Control-flow Enforcement Technology (CET) introduces these MSRs:

    MSR_IA32_U_CET (user-mode CET settings),
    MSR_IA32_PL3_SSP (user-mode shadow stack pointer),

    MSR_IA32_PL0_SSP (kernel-mode shadow stack pointer),
    MSR_IA32_PL1_SSP (Privilege Level 1 shadow stack pointer),
    MSR_IA32_PL2_SSP (Privilege Level 2 shadow stack pointer),
    MSR_IA32_S_CET (kernel-mode CET settings),
    MSR_IA32_INT_SSP_TAB (exception shadow stack table).

The two user-mode MSRs belong to XFEATURE_CET_USER.  The first three of
kernel-mode MSRs belong to XFEATURE_CET_KERNEL.  Both XSAVES states are
supervisor states.  This means that there is no direct, unprivileged access
to these states, making it harder for an attacker to subvert CET.
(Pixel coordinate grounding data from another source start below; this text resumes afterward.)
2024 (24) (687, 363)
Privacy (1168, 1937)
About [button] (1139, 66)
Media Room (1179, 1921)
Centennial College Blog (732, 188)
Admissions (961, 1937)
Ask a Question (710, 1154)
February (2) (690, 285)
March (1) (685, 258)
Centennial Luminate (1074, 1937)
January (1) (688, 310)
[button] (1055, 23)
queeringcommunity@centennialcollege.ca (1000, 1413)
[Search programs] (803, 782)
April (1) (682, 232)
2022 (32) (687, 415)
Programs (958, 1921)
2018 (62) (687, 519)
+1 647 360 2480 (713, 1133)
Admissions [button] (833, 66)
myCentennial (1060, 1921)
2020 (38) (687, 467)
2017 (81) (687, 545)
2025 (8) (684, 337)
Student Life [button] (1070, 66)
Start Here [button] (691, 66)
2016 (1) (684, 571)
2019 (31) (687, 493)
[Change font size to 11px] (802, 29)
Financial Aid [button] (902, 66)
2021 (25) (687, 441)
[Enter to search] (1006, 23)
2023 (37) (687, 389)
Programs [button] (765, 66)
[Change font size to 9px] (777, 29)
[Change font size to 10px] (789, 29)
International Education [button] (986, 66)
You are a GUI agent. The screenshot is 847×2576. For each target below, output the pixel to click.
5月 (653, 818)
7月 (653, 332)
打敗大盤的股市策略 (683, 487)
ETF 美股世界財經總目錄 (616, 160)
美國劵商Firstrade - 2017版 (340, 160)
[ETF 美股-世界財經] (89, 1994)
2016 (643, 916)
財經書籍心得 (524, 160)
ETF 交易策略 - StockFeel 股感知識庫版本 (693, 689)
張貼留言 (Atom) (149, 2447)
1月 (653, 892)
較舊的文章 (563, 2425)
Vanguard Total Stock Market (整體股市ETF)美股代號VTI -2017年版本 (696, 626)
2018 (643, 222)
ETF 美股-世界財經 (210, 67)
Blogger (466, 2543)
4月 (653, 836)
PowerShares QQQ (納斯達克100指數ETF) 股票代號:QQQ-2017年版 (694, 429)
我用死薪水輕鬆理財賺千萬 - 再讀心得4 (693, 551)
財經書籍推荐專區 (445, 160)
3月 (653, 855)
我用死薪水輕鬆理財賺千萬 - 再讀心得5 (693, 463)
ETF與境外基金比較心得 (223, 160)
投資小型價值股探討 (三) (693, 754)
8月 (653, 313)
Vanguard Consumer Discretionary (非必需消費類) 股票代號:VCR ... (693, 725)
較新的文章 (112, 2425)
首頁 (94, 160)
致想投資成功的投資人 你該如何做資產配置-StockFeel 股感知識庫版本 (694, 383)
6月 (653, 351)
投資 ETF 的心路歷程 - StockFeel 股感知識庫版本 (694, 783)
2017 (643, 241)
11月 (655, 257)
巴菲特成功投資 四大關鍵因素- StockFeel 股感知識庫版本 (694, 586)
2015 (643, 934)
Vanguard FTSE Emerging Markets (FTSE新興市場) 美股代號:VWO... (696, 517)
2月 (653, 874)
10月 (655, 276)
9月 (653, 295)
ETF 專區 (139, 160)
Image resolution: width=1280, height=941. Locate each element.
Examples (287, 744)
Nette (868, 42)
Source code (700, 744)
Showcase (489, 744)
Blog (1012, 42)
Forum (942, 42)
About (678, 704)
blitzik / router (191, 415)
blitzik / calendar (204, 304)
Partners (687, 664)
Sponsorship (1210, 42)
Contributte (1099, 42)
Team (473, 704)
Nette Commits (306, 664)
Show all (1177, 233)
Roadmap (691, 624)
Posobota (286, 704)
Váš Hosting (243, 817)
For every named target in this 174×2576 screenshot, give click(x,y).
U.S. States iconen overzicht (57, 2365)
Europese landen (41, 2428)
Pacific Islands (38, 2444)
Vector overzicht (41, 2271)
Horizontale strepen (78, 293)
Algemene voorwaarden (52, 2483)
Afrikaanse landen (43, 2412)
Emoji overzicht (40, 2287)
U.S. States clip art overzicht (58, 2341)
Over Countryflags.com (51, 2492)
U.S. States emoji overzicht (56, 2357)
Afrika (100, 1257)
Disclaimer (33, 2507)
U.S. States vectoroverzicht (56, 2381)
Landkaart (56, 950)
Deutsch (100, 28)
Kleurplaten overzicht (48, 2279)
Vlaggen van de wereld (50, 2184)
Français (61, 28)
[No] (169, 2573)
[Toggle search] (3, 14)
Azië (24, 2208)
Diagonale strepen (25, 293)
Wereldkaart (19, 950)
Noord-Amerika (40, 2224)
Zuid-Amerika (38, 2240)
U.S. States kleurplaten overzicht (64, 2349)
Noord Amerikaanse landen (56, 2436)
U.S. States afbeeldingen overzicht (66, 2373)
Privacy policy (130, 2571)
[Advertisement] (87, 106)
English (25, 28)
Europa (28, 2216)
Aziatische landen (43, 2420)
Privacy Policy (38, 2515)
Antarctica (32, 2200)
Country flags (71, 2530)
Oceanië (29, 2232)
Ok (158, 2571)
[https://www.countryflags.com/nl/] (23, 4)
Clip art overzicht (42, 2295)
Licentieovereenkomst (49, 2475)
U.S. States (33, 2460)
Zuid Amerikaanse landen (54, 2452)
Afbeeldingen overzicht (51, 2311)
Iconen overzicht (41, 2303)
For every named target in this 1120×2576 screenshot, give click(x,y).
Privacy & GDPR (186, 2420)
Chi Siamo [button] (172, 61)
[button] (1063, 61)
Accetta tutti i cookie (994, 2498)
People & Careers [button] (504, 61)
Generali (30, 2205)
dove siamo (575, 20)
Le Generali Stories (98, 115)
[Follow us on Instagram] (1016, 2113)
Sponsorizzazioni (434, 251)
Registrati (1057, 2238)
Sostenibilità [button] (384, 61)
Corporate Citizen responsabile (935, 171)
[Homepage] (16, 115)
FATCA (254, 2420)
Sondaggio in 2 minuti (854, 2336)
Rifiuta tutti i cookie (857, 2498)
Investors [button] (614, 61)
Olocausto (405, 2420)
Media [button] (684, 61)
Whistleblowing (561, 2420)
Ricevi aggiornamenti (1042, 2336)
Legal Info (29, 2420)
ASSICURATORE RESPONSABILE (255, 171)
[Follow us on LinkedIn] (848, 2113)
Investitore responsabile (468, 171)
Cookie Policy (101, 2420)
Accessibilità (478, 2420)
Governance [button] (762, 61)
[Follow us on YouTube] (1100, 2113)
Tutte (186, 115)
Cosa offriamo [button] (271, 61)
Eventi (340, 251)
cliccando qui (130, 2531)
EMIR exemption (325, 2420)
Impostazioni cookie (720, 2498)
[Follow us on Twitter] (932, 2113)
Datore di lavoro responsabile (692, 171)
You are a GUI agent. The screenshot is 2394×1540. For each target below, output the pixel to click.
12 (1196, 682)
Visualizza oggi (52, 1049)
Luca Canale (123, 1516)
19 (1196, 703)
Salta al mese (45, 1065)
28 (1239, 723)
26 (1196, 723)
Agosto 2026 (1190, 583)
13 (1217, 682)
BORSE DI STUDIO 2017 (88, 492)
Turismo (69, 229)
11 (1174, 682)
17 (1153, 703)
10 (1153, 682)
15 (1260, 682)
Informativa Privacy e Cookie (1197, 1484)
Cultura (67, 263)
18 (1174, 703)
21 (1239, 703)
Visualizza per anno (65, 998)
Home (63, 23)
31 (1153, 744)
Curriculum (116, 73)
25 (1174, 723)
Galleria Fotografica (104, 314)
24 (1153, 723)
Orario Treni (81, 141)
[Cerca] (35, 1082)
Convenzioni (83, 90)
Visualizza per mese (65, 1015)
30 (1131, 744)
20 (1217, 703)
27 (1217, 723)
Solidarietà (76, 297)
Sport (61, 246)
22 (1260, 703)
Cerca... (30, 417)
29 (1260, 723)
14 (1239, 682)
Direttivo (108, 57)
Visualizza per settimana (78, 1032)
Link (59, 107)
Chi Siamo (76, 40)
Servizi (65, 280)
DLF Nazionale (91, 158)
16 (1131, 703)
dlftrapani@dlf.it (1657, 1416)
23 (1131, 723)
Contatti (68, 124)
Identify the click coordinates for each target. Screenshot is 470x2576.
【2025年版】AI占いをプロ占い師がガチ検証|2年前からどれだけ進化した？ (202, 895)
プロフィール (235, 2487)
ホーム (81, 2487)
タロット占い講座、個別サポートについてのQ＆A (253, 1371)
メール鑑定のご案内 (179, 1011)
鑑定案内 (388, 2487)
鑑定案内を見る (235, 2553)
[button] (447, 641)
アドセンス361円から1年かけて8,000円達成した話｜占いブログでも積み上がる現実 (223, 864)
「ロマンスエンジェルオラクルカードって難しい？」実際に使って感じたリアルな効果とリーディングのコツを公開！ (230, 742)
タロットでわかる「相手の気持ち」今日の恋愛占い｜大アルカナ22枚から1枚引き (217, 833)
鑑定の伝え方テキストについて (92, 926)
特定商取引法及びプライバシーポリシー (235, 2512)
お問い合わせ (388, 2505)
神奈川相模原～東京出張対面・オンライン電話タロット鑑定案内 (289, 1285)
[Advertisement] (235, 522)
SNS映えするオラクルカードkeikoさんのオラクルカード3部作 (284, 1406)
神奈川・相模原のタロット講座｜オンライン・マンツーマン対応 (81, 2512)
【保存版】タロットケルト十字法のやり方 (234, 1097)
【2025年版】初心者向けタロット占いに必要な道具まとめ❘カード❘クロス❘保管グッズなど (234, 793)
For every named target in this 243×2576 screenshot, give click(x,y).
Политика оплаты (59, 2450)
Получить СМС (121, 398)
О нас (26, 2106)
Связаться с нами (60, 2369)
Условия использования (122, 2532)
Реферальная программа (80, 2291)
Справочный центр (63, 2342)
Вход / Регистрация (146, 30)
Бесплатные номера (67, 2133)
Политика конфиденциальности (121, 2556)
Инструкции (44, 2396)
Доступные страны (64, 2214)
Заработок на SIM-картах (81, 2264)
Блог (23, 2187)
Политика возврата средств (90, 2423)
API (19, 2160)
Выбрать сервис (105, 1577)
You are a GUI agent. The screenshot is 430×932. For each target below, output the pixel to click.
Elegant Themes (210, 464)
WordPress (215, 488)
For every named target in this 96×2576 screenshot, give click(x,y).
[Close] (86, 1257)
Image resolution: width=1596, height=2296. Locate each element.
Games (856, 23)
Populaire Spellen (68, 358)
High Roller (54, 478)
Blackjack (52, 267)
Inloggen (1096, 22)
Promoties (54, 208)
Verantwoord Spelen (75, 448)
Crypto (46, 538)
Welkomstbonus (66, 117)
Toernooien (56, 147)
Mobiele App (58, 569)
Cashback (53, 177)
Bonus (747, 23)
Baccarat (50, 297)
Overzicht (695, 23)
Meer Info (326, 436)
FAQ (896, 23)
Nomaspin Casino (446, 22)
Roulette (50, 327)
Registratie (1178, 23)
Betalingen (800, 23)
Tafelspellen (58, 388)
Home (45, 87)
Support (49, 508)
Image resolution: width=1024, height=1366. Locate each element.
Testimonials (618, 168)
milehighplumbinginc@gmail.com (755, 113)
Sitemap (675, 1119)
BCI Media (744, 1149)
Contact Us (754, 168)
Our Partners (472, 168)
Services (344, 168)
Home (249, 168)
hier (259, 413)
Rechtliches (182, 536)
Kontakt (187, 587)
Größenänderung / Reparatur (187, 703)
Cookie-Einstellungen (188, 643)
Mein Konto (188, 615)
For sigreturn and future ptrace() support, shadow stack address and MSR
reserved bits are checked before written to the supervisor states.

Signed-off-by: Yu-cheng Yu <yu-cheng.yu@intel.com>
Cc: Kees Cook <keescook@chromium.org>
---
v25:
- Update xsave_cpuid_features[].  Now CET XSAVES features depend on
  X86_FEATURE_SHSTK (vs. the software-defined X86_FEATURE_CET).

 arch/x86/include/asm/fpu/types.h  | 23 +++++++++++++++++++++--
 arch/x86/include/asm/fpu/xstate.h |  6 ++++--
 arch/x86/include/asm/msr-index.h  | 19 +++++++++++++++++++
 arch/x86/kernel/fpu/xstate.c      | 10 +++++++++-
 4 files changed, 53 insertions(+), 5 deletions(-)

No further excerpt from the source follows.